Thursday, April 5, 2012

Using Technology and Standardized Work to Make Care Easier and More Reliable

Once again, GBMC clinical and non-clinical staff are collaborating across departments in an effort to put the patient first and make management and discharge of patients as efficient and effective as possible.

Recently, 55-inch and 40-inch monitors were installed at the nurse’s stations on units 35 (Acute Care for the Elderly) & 38 (Telemetry) in a LEAN/Kaizen discharge initiative being coordinated by Nursing Administration and MIS staff.  Soon, all inpatient units will have these screens, which display the patient teletracker data and replace the old wipeboard (which will now be used only during downtime).

Caring for patients efficiently requires a team effort. If it’s your daughter waiting for a bed in the emergency room, you want her to move as soon as possible to the floor. You want the team caring for her and her room to be ready. Coordination in a complex system is critical. It wasn’t so long ago that logs were kept on paper of which patient was where, which room was clean and which room needed to be cleaned. We then began keeping track in a computer database but we had a hard time giving up the paper logs.
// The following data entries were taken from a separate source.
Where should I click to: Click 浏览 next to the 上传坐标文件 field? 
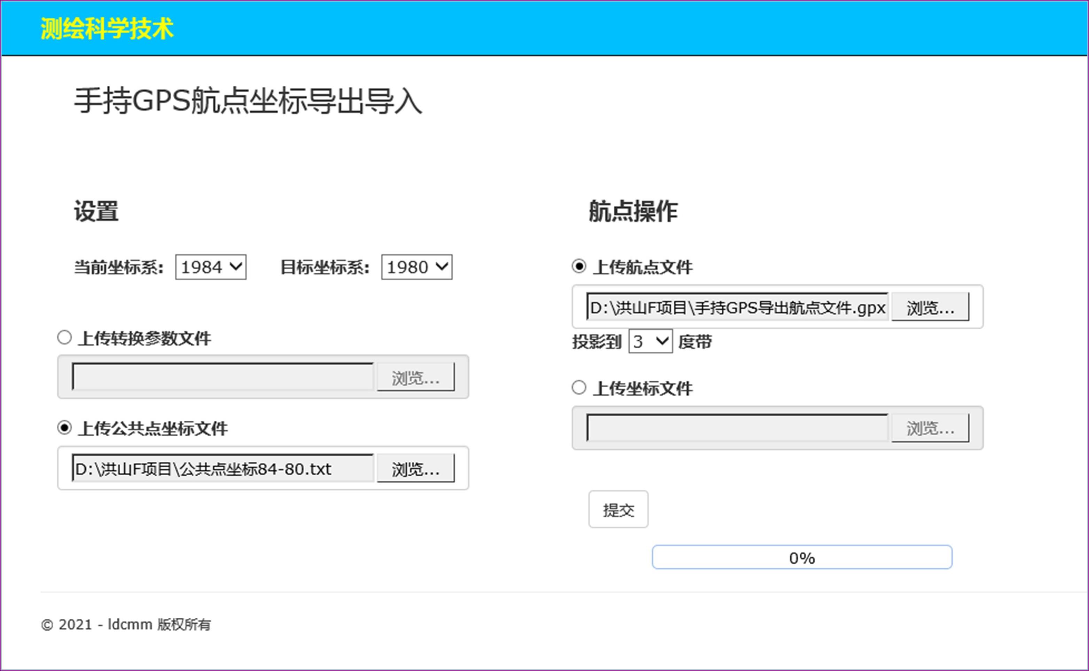[x=930, y=427]
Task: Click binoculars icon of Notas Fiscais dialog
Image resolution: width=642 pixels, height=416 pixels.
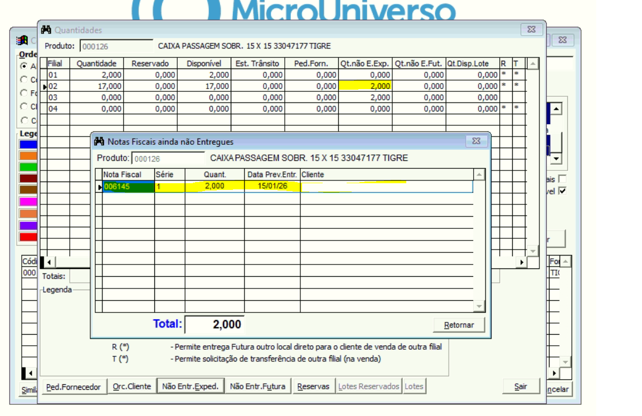Action: [99, 141]
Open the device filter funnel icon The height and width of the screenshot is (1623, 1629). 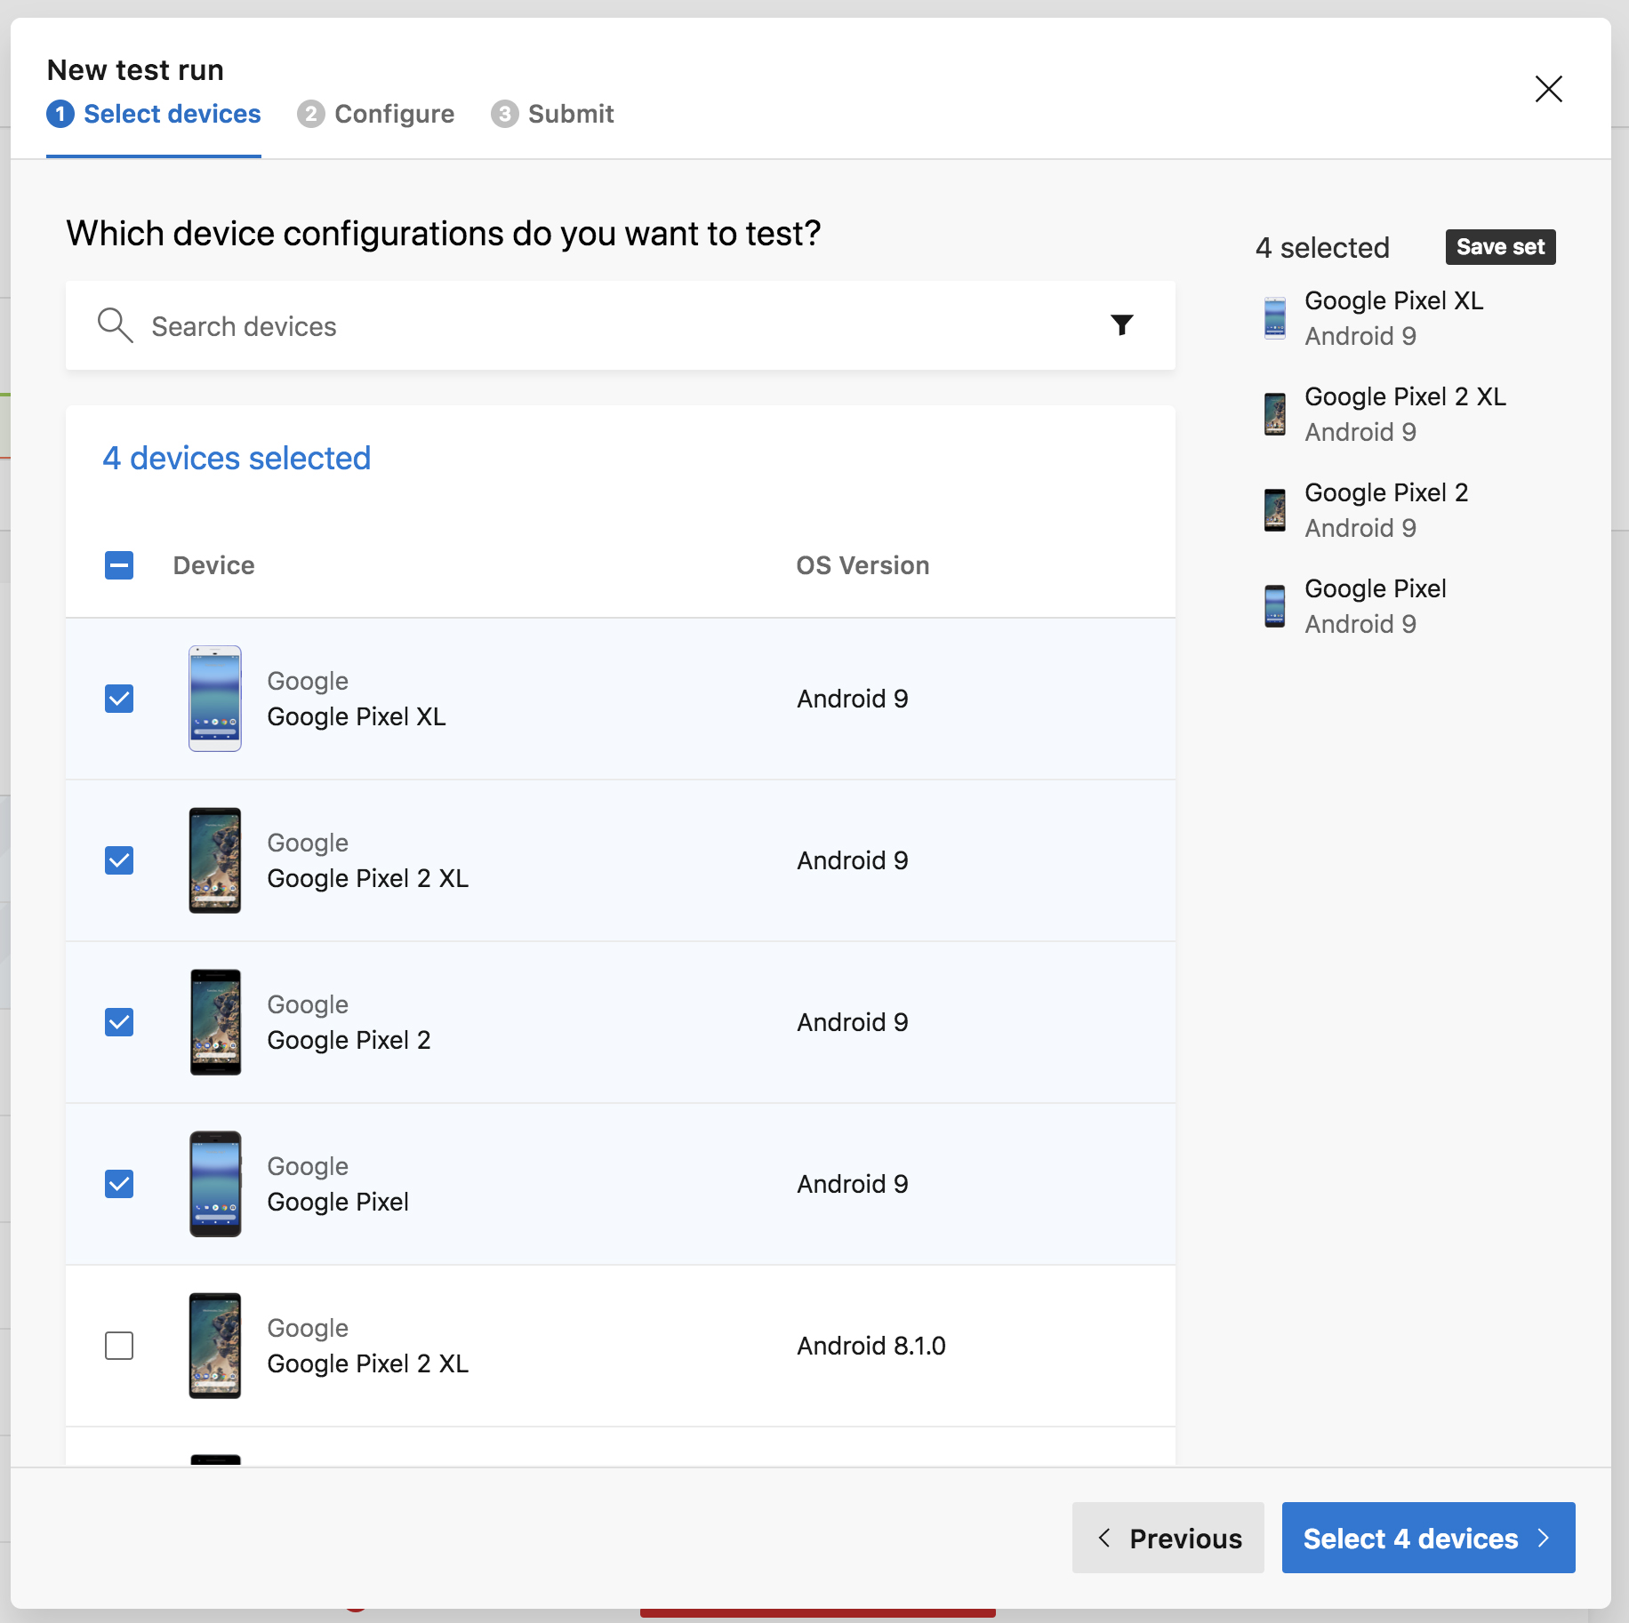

The existence of both systems often meant that neither was correct. The hospital computer system would say that Mr. Smith was in room 3501 but the nurses on the floor knew that he had moved to 3510 and the erasable board on the wall documented this. Some people would update the computer before the whiteboard. This lack of standardized work and people believing that it was ok to do things the way that felt right to them was actually making the job of patient care harder. The nursing supervisor would see an empty bed in the computer but because the system was unreliable, she would have to call the floor to see if it were true. Think of all the added steps and rework!
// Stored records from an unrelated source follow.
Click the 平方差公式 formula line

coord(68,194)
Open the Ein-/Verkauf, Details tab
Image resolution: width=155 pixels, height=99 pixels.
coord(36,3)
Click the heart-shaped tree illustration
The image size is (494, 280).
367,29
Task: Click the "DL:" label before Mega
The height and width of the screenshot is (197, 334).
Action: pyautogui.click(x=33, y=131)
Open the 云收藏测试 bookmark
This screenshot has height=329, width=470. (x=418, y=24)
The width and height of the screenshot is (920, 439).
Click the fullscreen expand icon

Coordinating efforts is much easier with standardized work and the correct use of technology. The pharmacist can see from the pharmacy who has been discharged. The food service worker in the kitchen can see that a new patient has arrived. The accurate  information available in realtime plays an integral role in helping all members of a patient’s care team be on the same page. The new screens make the information more readily visible to the team and allow us to synchronize our efforts. For example, when transport moves a patient from the unit for testing elsewhere in the hospital (i.e. Interventional Radiology), the teletracker will show this so everyone involved with that patient’s care knows where he or she is.
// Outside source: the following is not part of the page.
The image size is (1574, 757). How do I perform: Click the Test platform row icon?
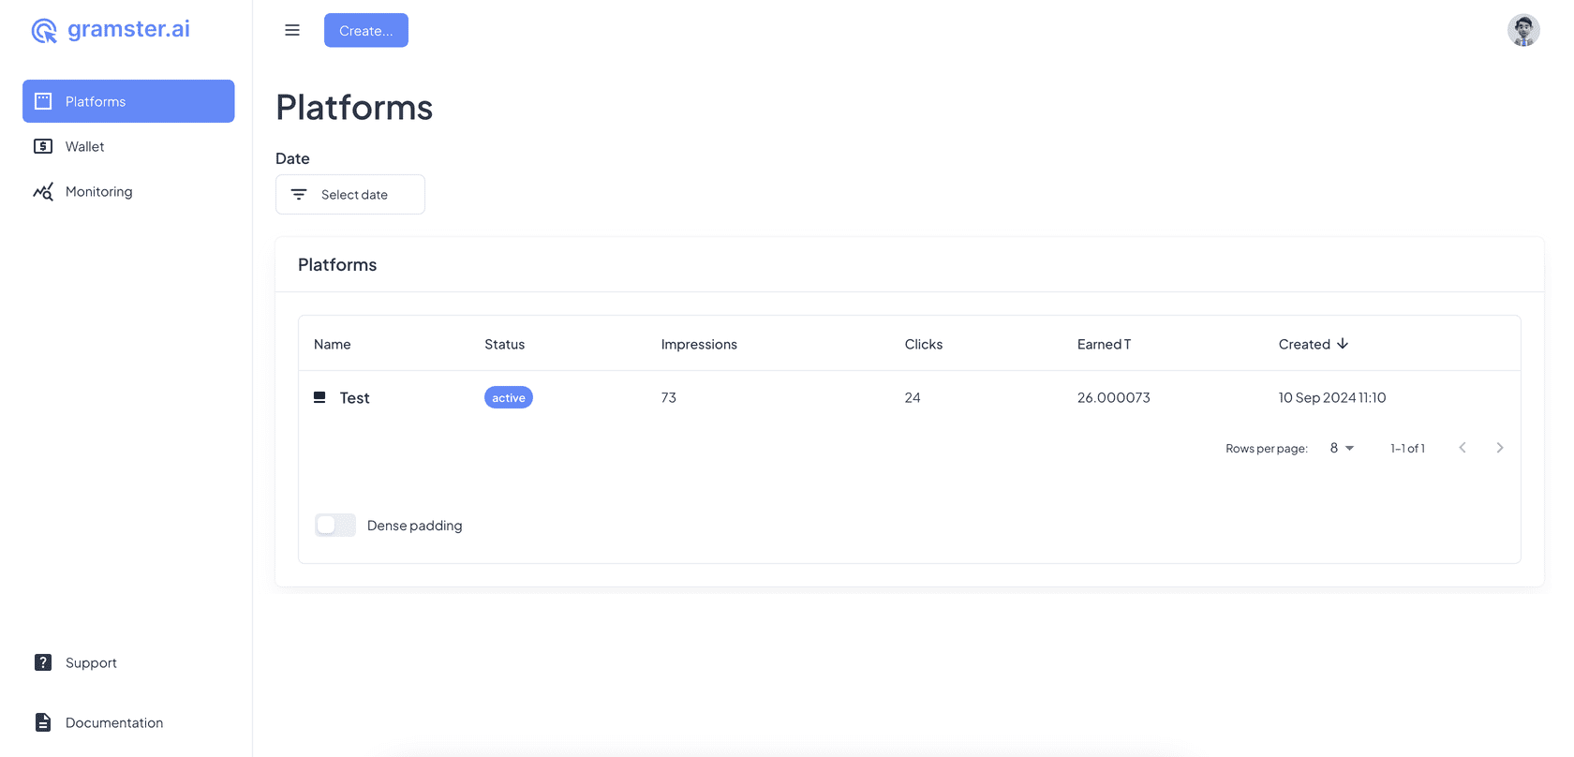point(319,397)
I believe that the work of a nurse on a medical unit is among the hardest jobs there is.   We must make sure that we remove steps in the nurse’s work that are wasteful. Using technology, like the 55 inch monitors, and standardized documentation of patient movement is a step in this direction.

Maria Baxter, RN, Unit 35’s Clinical Unit Coordinator, agrees. “Now the information is updated in realtime making it much easier for the staff. Often the staff is so busy around the unit that the wipe boards just were not updated as often as they needed to be,” she said.

Do you have other ideas where using technology and standardized work in the hospital might improve operations?

Congratulations to Unit 35 Staff

I’d be remiss if I didn’t extend congratulations to the staff of Unit 35, who have gone a year without a Central- Line  Associated Blood Stream Infection (CLABSI).  At GBMC we are participating in a national collaborative called "CUSP Stop CLABSI" (Comprehensive Unit Based Safety Program). Along with U35's tremendous accomplishment, it is important to note that housewide, GBMC has gone 134 days without a central line associated bloodstream infection, our longest stretch since housewide surveillance began!  Great CLABSI prevention work has been happening on all patient care units and our patients are reaping the benefits. The CDC estimates 41,000 CLABSI cases occur in United States hospitals annually and these infections are serious and cause a variety of problems for the patient, so anything we can do to reduce and eliminate these incidents will keep our patients safer.